**INSTRUCTIONS TO FOLLOW**:
Output the data from the line with "The image size" to the line with "center [1222, 485].", both included, as a JSON list of strings with one string per line and blank lines omitted. Leave the pictures out of the answer.

++++ TASK DATA ++++

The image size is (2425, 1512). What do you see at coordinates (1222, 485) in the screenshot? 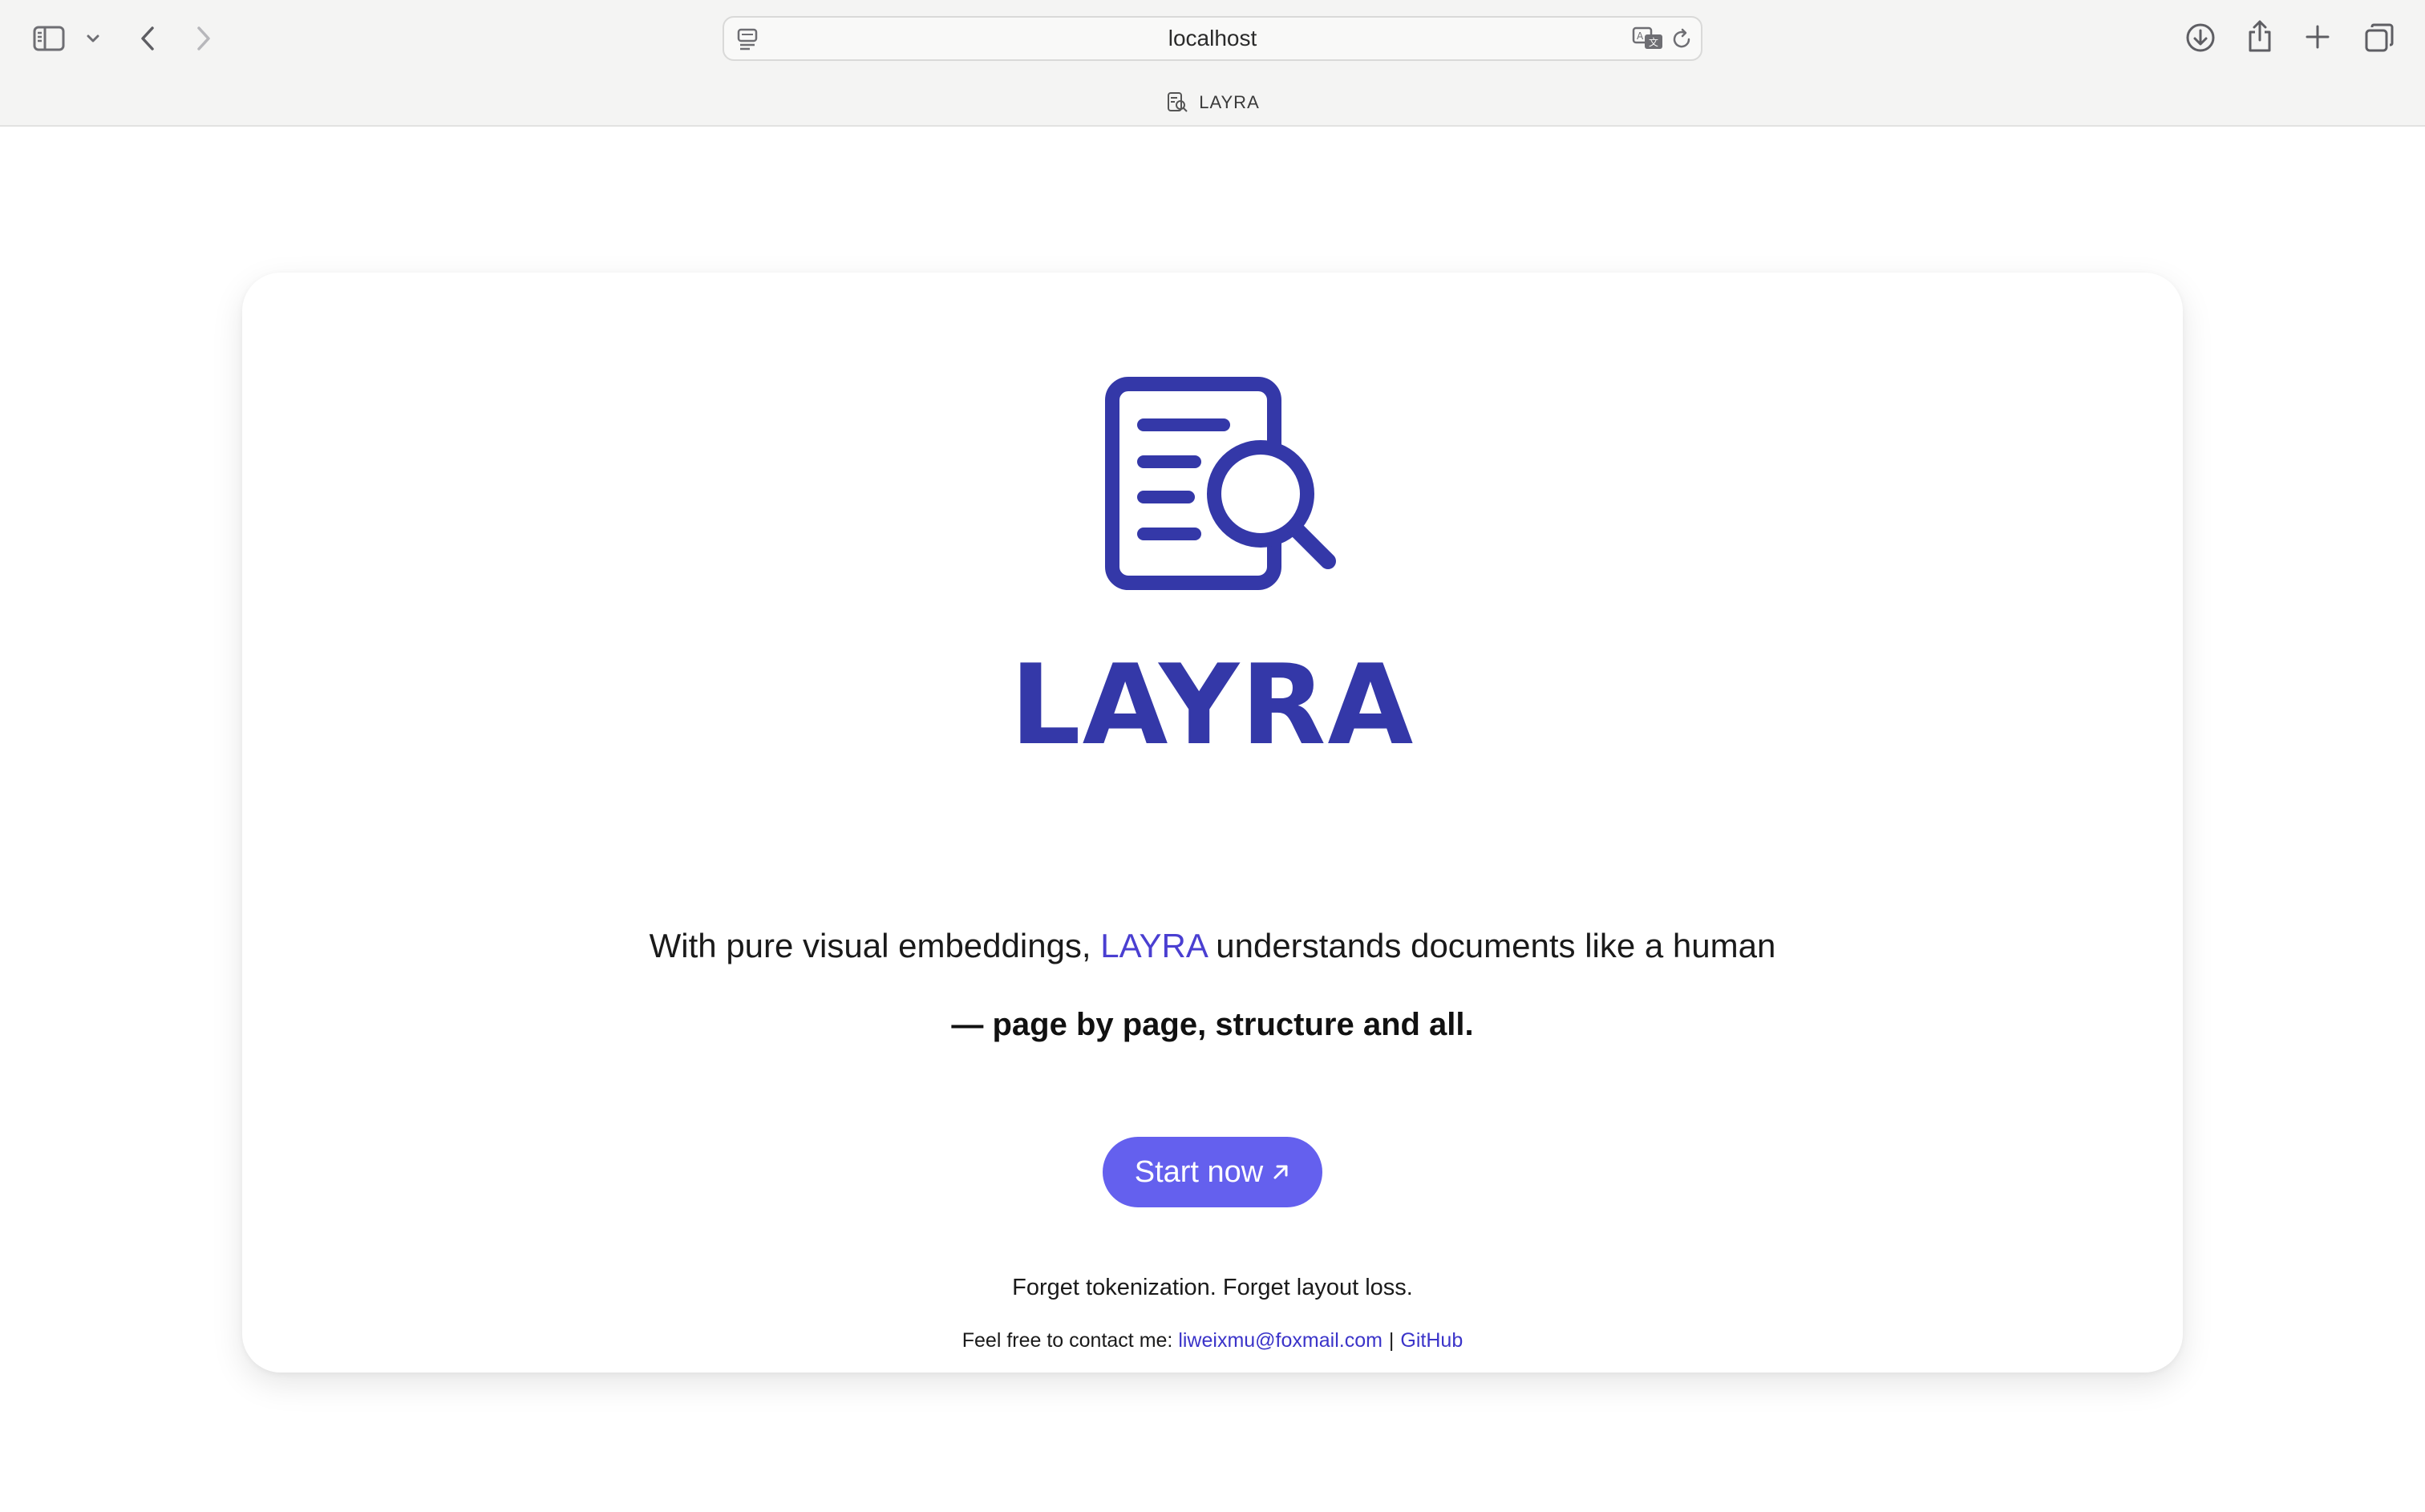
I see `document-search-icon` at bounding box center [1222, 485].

++++
++++ TASK DATA ++++

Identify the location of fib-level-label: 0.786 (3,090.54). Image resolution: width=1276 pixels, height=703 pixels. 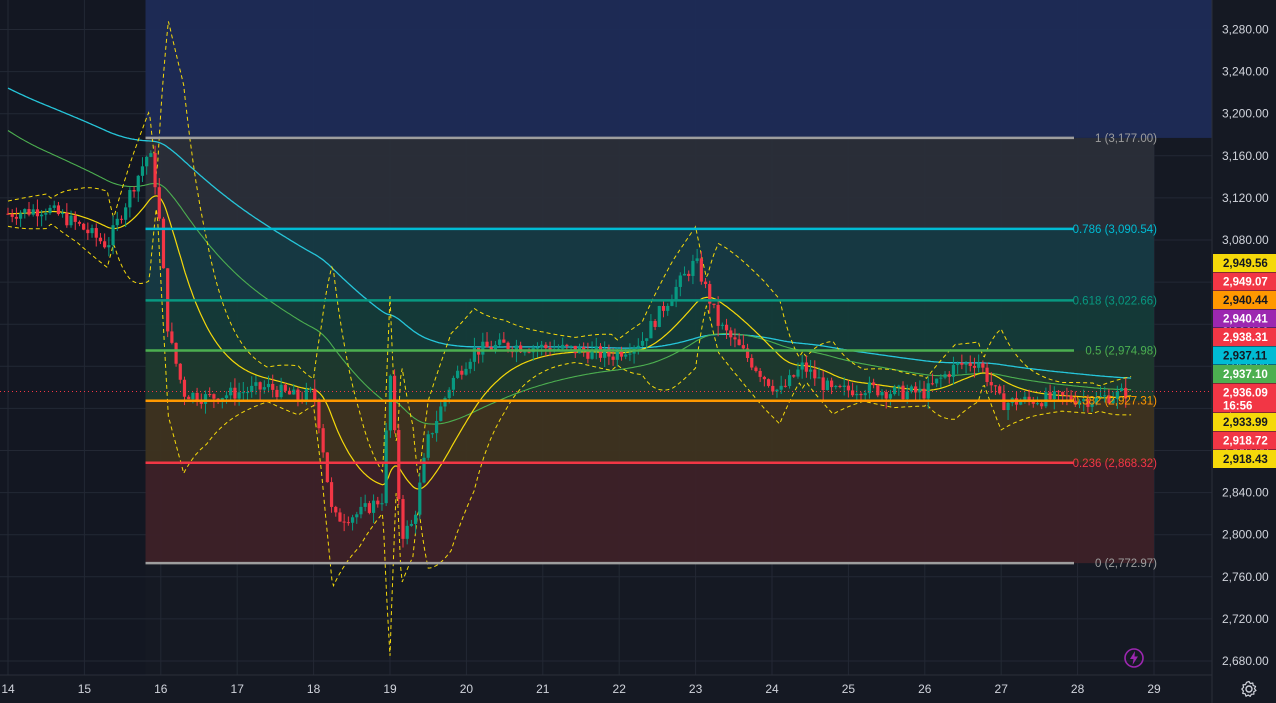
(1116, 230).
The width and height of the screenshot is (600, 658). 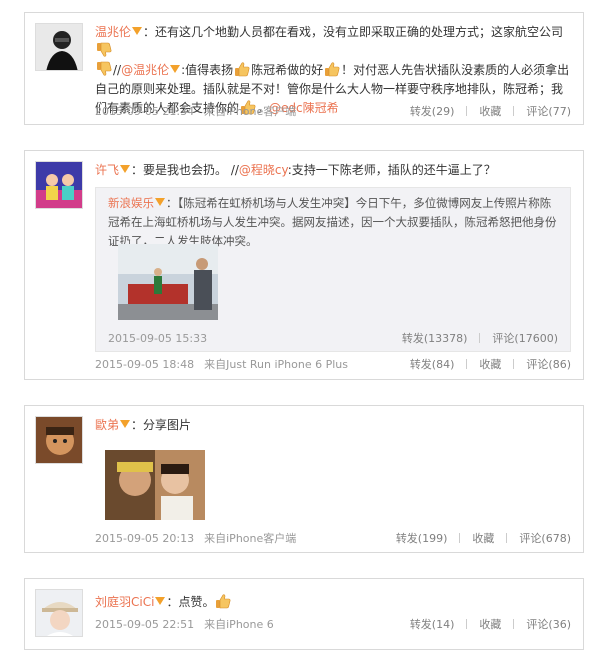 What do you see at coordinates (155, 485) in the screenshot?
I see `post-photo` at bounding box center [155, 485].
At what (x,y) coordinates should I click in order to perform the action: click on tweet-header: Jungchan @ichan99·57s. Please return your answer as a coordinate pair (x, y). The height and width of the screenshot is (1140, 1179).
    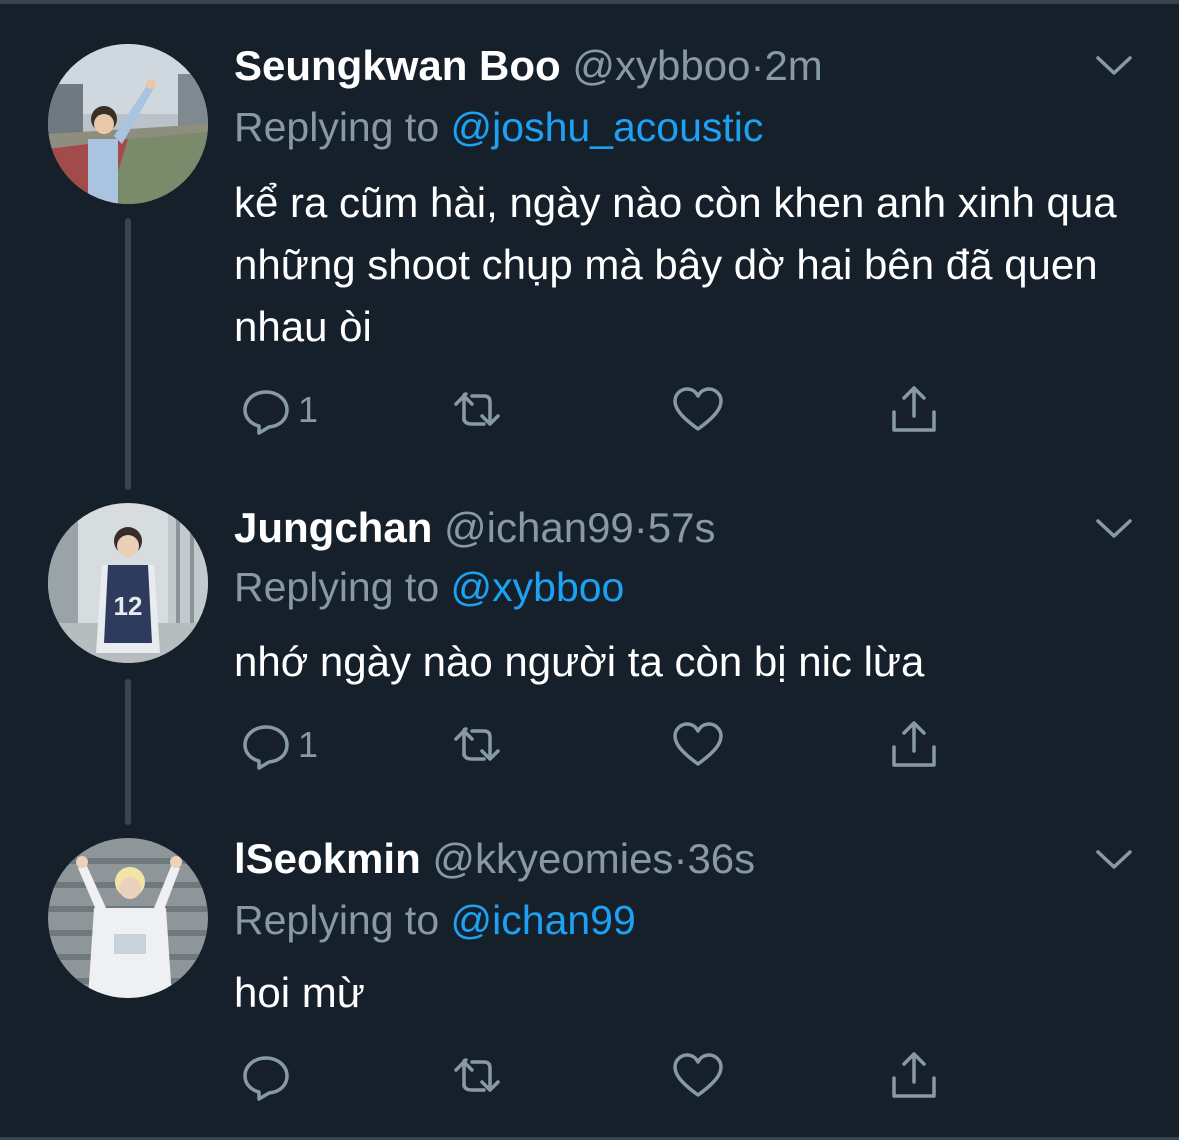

++++

**ANSWER SPACE**:
[
  "The image size is (2425, 1512). What do you see at coordinates (1222, 485) in the screenshot? ",
  "I see `document-search-icon` at bounding box center [1222, 485]."
]